With respect to your perspective & experiences—I have never been to Israel—I think you make some strong points. However, I would not argue the issue of settler-colonialism because this is precisely what Jabotinsky prescribed. I think his view was a minority one until the end of WWII, & seeing the Allies do nothing for survivors of the Holocaust, it became far more widespread.
Many of the same people who decry settler-colonialism refuse to condemn the slaughter of civilians, of women & children that liberation movements such as the Haitian Revolution, Nat Turner's Rebellion, the Sepoy Mutiny, etc, entailed.
Sometimes necessity forces our hand. Post-war Britain, after all, prescribed a unitary state in Palestine in which Jews would be allowed to "participate". Not acceptable.

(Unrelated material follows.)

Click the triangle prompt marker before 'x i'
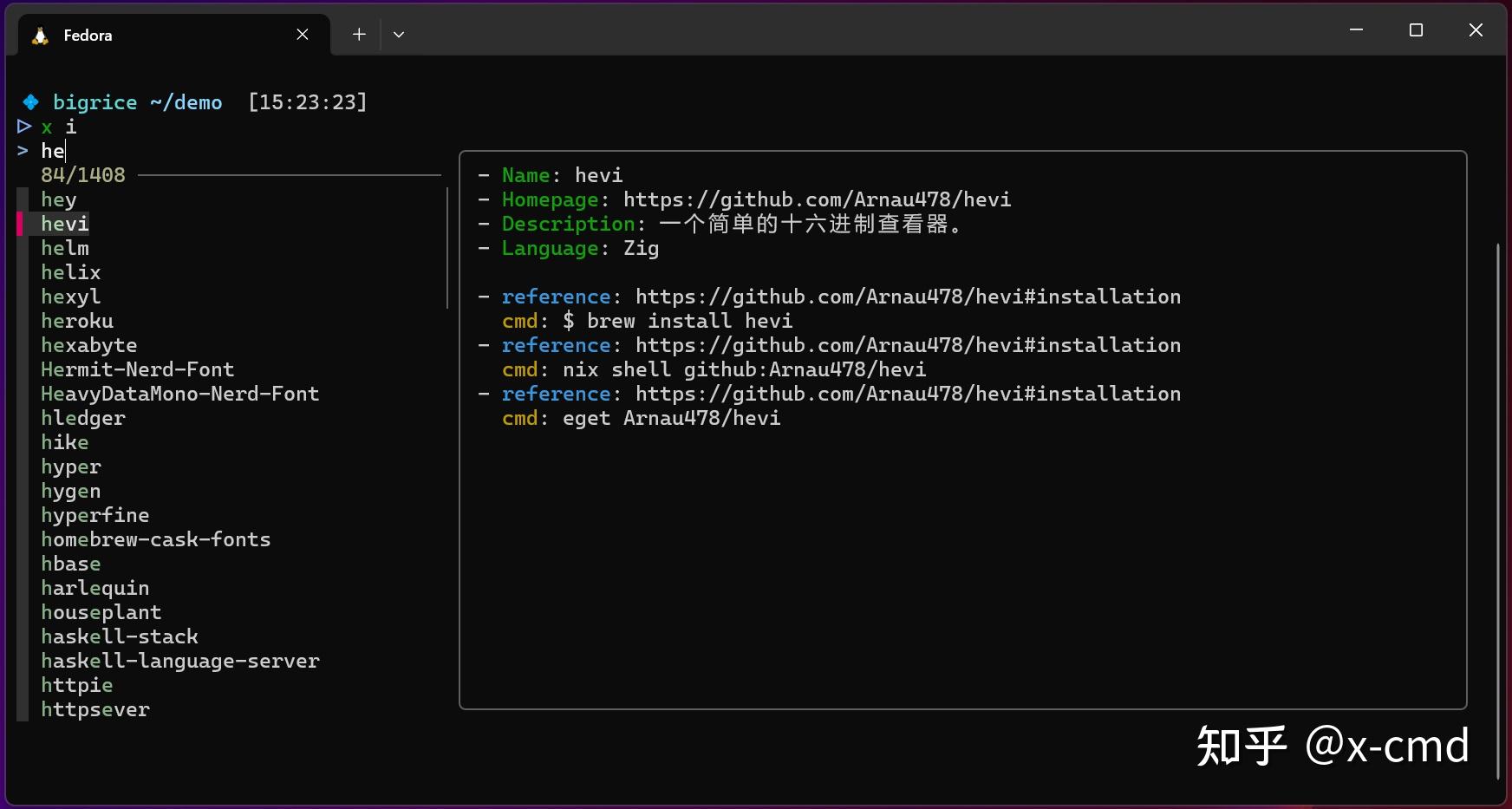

Wrt Oct 7, more & more commentators are accepting it as a "military operation" or legitimate act of resistance. Hamas has cynically put the Palestinian people on the firing line in order to court world opinion.
And it's working.
As an outsider, still I would have preferred Israel proceed with the Saudi accords & establish a program to assassinate Hamas leadership similar to the one after Munich. But Bibi et al were caught pants down & they were enraged. Never the best circumstance on which to form meaningful policy.
A two-state solution?
Yes.
But, how? With so much of the West Bank settled, & by religious radicals who speak ominously of another "Haunkkah" if anyone tries to uproot them. They're essentially hostages to continuing a dire status quo.